Apparently Barnabas did not immediately locate Saul.  But it says, “when he had found him, he brought him unto Antioch.”  The next year in Antioch proved to be one of great accomplishment.  Under the ministry of Barnabas and Saul, the Christians of Antioch grew both in spiritual strength and in number.  Then in the last verse of our text we read, “And the disciples were called Christians first in Antioch.” 

The people in Antioch called those who had claimed Jesus as Messiah the “Christ-ones.”  As an accurate historian, Luke did not hesitate to record that the followers of the Lord first came to be popularly known as Christians at Antioch.So that leads us to ask, “What were the characteristics of the Antioch Christians?”

First, They were people who had a personal experience with Jesus. 

Second, They were people who displayed the presence of Jesus in their lives. 

Verse 23 said, “When he came and had seen the grace of God...”  The grace of God was on display in the life of these men and women.  They were different form others and they were changed so that they were different than they once were. 

Third, They were people of prayer.

Forth, they were people who were interested in others. 

In says in verse 29 of this chapter, “Then the disciples, each according to his ability, determined to send relief to the brethren dwelling in Judea.”  The home church was in trouble from the persecution.  The members were denied food and jobs, and the new believers in Antioch responded to their need by taking up an offering for them.  They were Gentiles, but they wanted to help their Jewish brothers.That was 2000 years ago, but true Christianity has not changed. 

Today, I believe that a Christian is a person who has been exposed to Jesus and because of that has allowed His image to become a part of his or her life. 

A Christian possesses Christ likeness.  We are to follow His directions, as He taught in the Gospels.  We say it almost every week; let others see Jesus in you.  A good illustration of this is Kodak film.  The film reveals the image of what it is exposed to.  So do we. 

Finally, Christians are people who have learned to make the most of their life in their world.  They want to do good and they want to help others because that will draw attention to Christ.  They want to proclaim to the world that God is good and that He always does the right thing.  He can be trusted, and He can be trusted to do what He says in His word.  The Christian wants everyone to hear the Gospel and to have the opportunity to receive Christ.

Conclusion

People called Christians are those who have a personal relationship with Jesus Christ and live like Him.  He is not only Savior; He is Lord.  Because of their lifestyles, they experience the fulfillment of John 10:10 in their lives.  That verse says, “…I have come that they may have life, and that they may have it more abundantly.” 

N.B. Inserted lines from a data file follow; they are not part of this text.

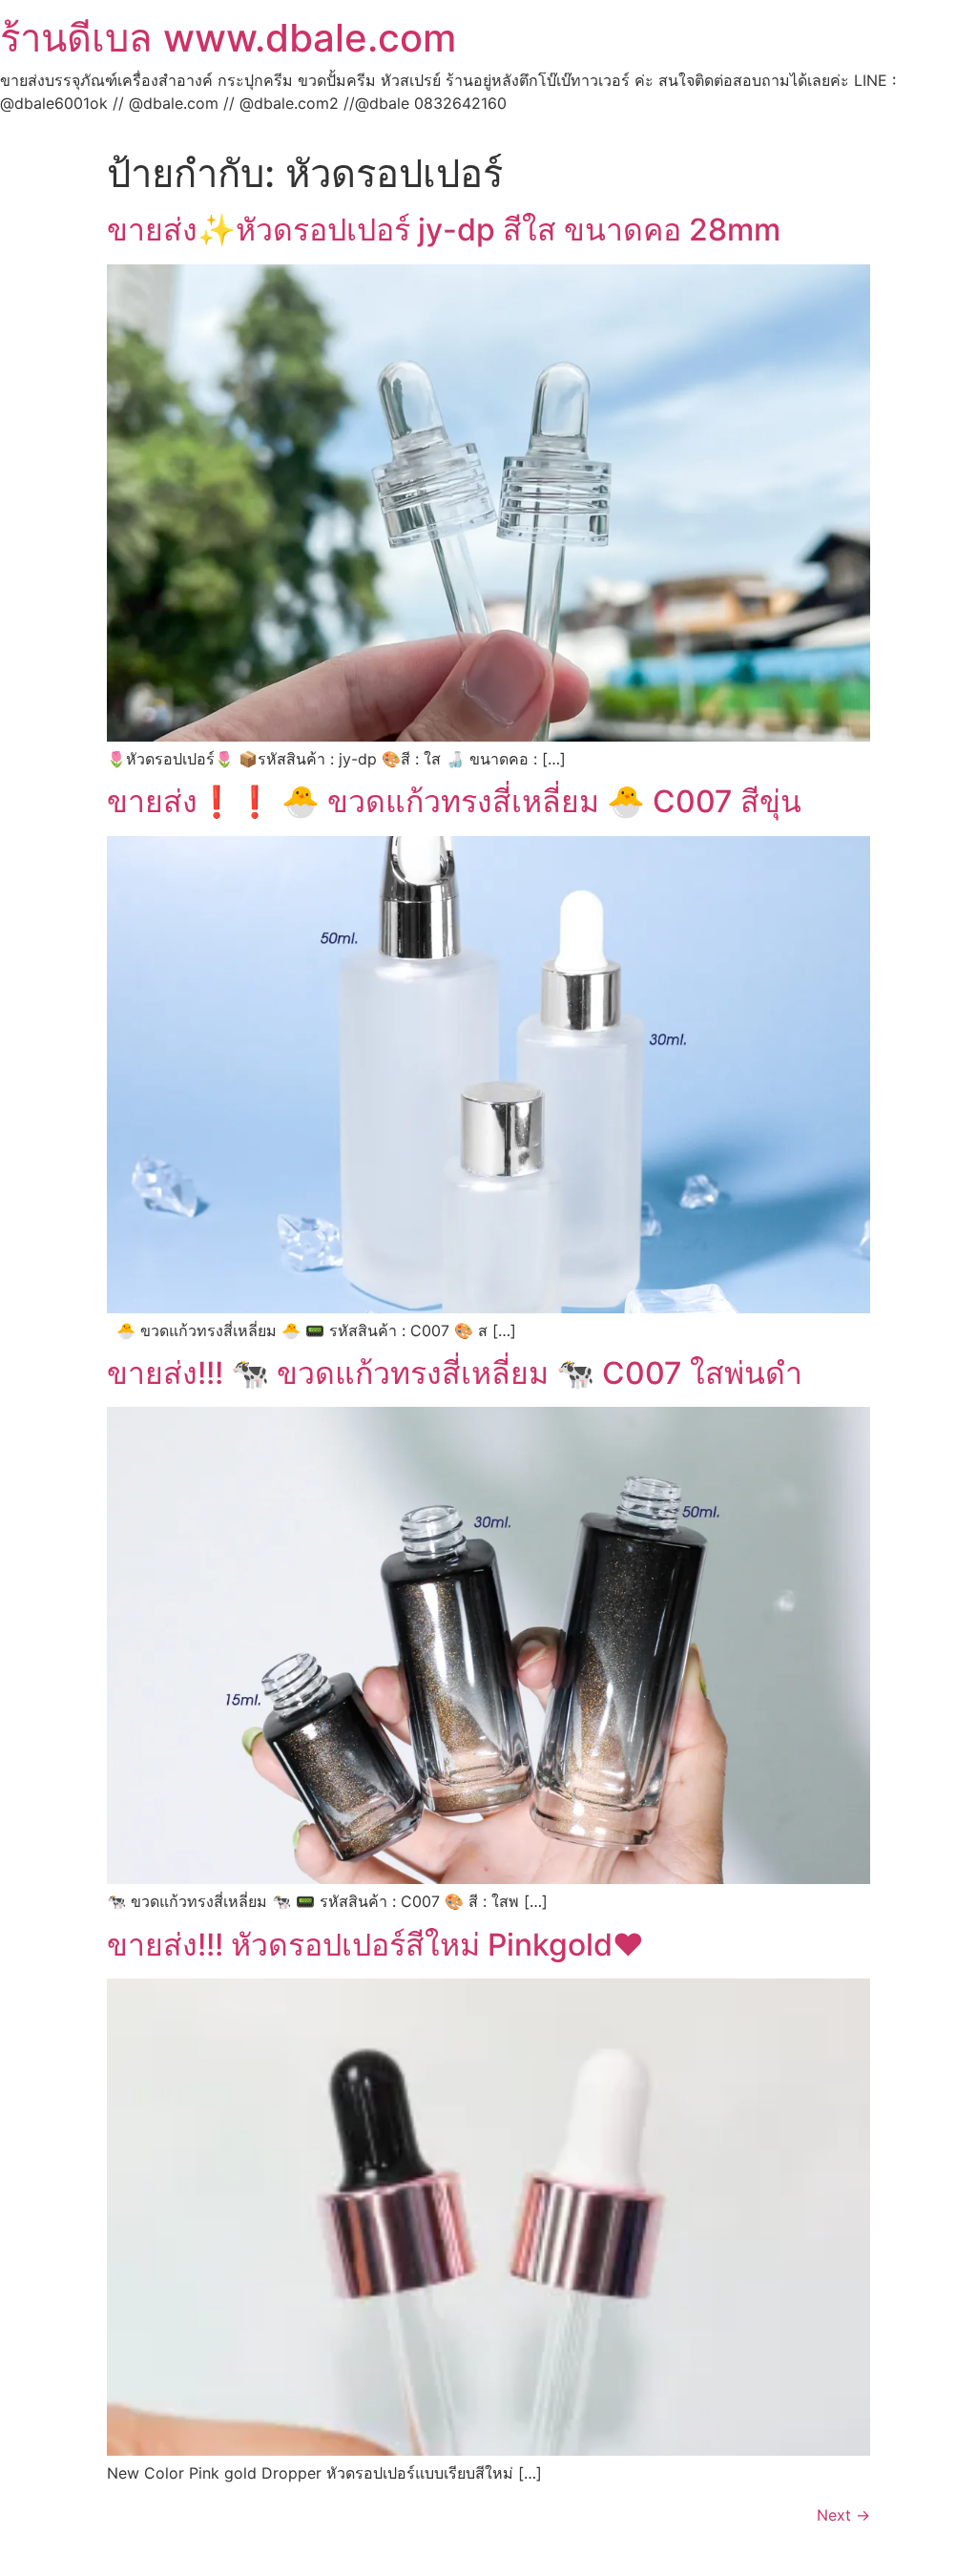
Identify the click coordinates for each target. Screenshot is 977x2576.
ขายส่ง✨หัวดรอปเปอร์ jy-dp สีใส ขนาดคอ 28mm (443, 229)
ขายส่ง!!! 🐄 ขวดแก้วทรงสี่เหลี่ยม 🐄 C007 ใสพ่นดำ (454, 1373)
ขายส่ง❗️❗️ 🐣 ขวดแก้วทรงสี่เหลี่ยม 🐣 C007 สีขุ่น (454, 801)
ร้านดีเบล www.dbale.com (228, 37)
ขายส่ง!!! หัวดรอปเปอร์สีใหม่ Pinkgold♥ (375, 1944)
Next (843, 2514)
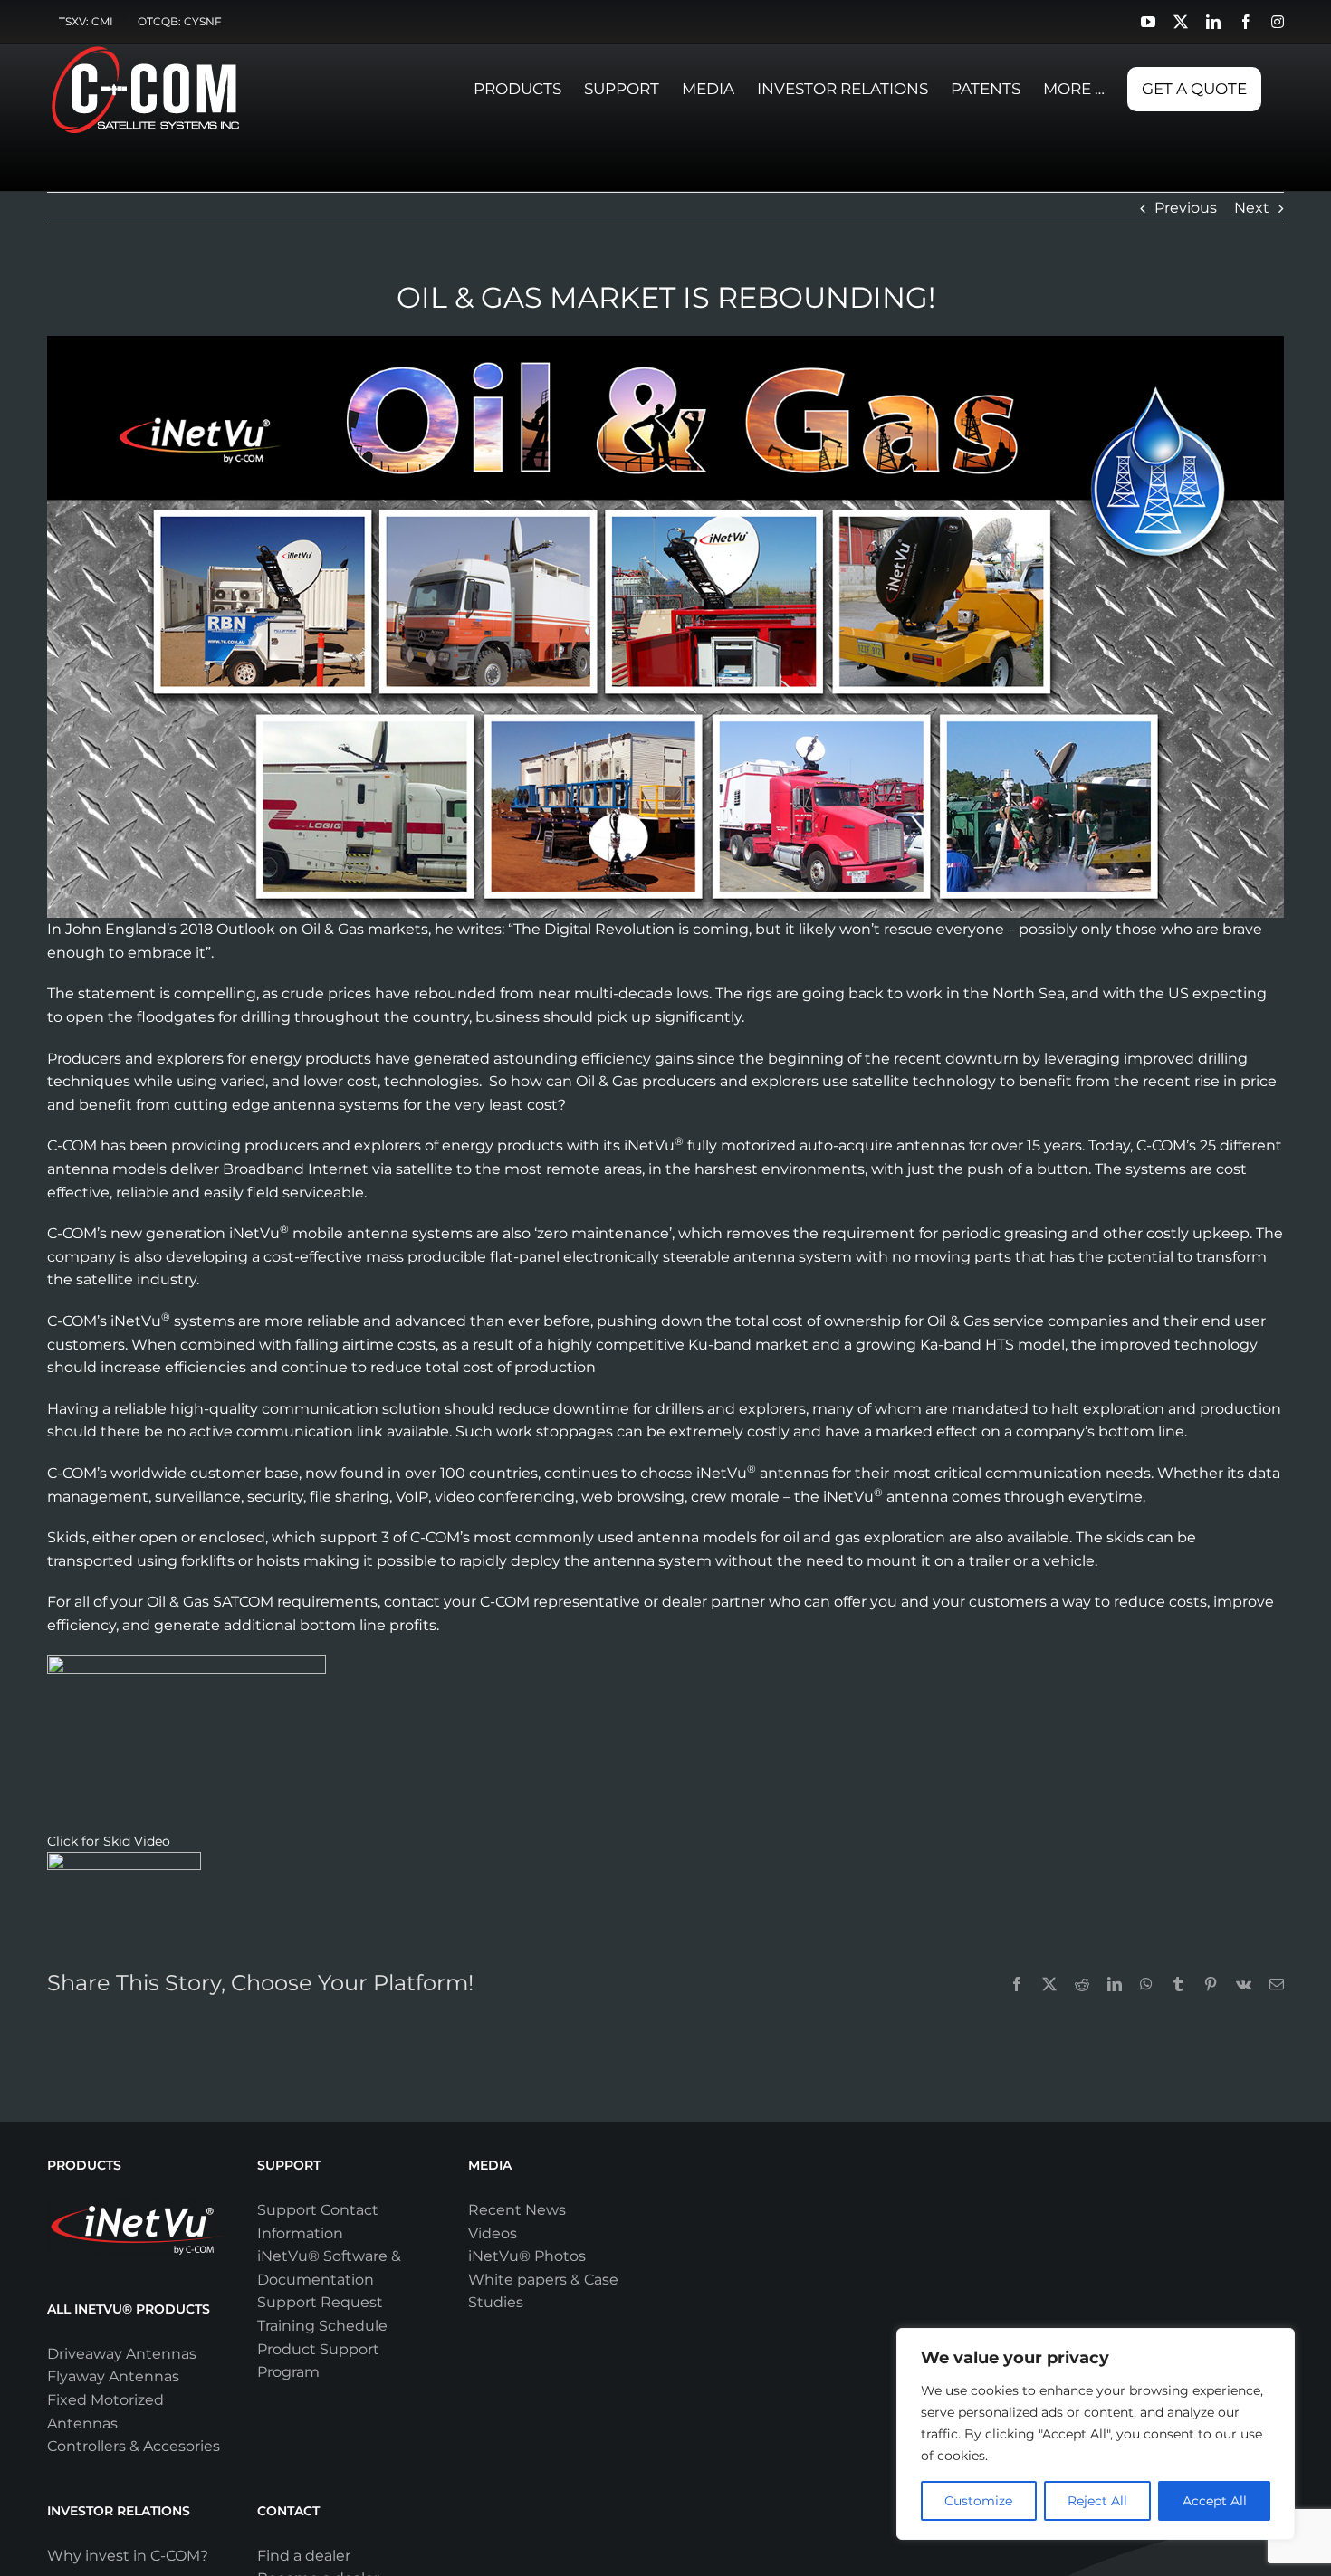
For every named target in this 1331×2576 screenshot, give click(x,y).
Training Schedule (322, 2325)
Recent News (517, 2209)
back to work (895, 993)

Let me be very candid with you.  If God did not exist; if Jesus didn’t die for my sins, I would still be a Christian.  The abundant life that I have had, the life that Christ gave to me is more wonderful than anything that this world could ever make available.  The relationship that I have with Jesus Christ is better than anything else that life can offer.  What a privilege to be called a Christian.  There’s something in that name.  The Hymn says it like this:

Ask ye what great thing I know
That delights and stirs me so?
What is the high reward I win?
Who’s the name I glory in?
Jesus Christ the crucified.

Let’s pray and thank God that we can be called Christians.